TO DO:
Each line of the data that includes the string "will" is to be copied out.
*** Opening THE RECORDS ***
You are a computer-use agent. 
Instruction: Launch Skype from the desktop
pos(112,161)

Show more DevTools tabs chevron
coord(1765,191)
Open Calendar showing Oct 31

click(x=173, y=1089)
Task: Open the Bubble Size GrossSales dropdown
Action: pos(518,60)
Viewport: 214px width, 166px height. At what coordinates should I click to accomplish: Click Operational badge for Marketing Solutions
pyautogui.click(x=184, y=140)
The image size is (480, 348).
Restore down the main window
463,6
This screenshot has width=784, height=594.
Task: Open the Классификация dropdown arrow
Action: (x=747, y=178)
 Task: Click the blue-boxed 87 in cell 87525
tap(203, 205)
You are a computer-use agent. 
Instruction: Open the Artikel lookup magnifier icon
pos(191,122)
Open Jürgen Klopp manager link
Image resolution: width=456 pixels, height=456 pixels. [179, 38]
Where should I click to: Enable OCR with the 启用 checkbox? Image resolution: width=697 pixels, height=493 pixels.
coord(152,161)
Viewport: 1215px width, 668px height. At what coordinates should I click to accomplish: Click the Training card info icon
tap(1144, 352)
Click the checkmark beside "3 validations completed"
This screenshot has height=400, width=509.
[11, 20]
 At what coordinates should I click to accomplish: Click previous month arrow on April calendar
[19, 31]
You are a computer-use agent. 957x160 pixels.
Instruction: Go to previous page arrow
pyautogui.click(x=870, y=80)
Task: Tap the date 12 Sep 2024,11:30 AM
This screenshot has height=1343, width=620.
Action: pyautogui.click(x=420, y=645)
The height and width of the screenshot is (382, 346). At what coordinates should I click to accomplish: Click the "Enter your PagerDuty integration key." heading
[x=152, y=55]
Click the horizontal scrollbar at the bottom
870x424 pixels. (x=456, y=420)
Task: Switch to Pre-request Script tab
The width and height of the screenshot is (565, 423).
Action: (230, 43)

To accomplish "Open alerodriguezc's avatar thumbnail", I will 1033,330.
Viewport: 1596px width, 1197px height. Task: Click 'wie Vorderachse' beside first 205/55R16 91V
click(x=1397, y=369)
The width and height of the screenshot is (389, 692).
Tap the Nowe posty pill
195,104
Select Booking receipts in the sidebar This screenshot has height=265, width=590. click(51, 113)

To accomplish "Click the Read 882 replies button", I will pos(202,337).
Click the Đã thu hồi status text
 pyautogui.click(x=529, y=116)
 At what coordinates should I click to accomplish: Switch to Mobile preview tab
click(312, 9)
*** Closing THE RECORDS ***
ANSWER FOR THIS EXERCISE:
To accomplish "Open alerodriguezc's avatar thumbnail", I will 1033,330.
To accomplish "Click the Read 882 replies button", I will pos(202,337).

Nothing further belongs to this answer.